The verdict? It was delicious! The flavors were super-fresh and not at all heavy. A sprinkling of salt and some briny toppings, like anchovies and olives, were necessary to lend some dimension and balance to the overall taste profile. The cauliflower crust developed a creamy, delicate flavor that complemented the sweet tomato sauce. It would pair well with a pesto or even a thin layer of béchamel. It’s not exactly pizza, but it is a light, health-conscious dish that, when dressed properly, is full of flavor, and I’d make it again.
Cauliflower Pizza Crust
- 1 head of cauliflower, cleaned and broken down into florets
- 1 egg, lightly beaten
- ¼ cup plain gluten-free bread crumbs
- 1 ½ cups shredded mozzarella, divided
- Salt and pepper
- Toppings, such as sliced olives, fresh basil, drained roasted red peppers
- Preheat oven to 375°F.
- Pulse florets in a food processor until broken down and the cauliflower resembles large, rice-like crumbles.

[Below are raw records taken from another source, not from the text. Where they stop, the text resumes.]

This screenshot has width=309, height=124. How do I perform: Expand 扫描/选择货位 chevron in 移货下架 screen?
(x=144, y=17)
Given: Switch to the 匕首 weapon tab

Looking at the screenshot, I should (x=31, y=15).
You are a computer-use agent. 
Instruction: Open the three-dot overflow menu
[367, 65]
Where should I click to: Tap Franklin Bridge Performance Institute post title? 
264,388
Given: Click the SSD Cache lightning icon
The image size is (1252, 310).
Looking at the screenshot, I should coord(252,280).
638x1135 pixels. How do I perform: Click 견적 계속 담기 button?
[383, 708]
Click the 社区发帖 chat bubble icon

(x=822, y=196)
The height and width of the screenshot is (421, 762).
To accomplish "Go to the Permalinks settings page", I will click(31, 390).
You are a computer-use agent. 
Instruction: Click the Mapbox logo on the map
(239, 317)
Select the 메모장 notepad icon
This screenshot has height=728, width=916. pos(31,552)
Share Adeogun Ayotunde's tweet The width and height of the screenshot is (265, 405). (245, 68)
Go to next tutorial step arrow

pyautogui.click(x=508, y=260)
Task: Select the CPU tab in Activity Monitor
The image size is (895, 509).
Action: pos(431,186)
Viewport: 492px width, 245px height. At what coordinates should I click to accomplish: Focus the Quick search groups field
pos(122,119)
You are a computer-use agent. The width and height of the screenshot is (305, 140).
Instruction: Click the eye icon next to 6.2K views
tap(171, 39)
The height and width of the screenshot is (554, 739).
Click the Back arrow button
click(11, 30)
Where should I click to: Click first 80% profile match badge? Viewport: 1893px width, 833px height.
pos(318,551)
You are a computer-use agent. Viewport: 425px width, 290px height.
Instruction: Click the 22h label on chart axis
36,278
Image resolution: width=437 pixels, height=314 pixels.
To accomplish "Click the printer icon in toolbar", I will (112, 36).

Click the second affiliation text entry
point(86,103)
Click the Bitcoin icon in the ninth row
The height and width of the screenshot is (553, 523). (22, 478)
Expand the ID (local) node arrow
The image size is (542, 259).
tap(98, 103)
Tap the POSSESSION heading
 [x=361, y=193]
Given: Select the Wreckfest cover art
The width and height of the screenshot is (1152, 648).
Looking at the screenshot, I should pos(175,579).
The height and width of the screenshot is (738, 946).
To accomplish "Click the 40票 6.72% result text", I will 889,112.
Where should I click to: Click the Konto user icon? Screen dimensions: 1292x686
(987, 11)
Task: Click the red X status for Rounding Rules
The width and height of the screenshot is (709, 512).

- Blanch crumbles in a pot of boiling, well-salted water for roughly 4-5 minutes.
- Using a mesh colander, strain cauliflower and let cool in strainer anywhere from 30 minutes to a few hours. *Steps 1-4 can be done in advance.
- Once cauliflower has cooled enough to handle, carefully empty the cauliflower onto a clean dish towel. Bundle or roll the towel to collect the cauliflower crumbles and, working over a sink, wring out all excess moisture. You may need to unravel the towel and reposition the cauliflower onto a dry patch of towel before squeezing again. Wring out until very little moisture remains.
- Transfer cauliflower to a large mixing bowl and combine with egg, salt and pepper, ¼ cup shredded cheese and bread crumbs. Gently fold together until incorporated. The mixture will not form together like a traditional dough ball, although it should be should be tacky (but not gooey or soupy in texture.)
- Empty cauliflower mixture on a parchment-lined baking sheet and form into a round or square. Bake for 15-20 minutes until lightly browned.
- Remove from oven, apply tomato sauce, remaining cheese and toppings, and return to oven for another 7-10 minutes or until cheese is bubbling and melted.
- Remove, let cool slightly and enjoy with your hands, not a fork.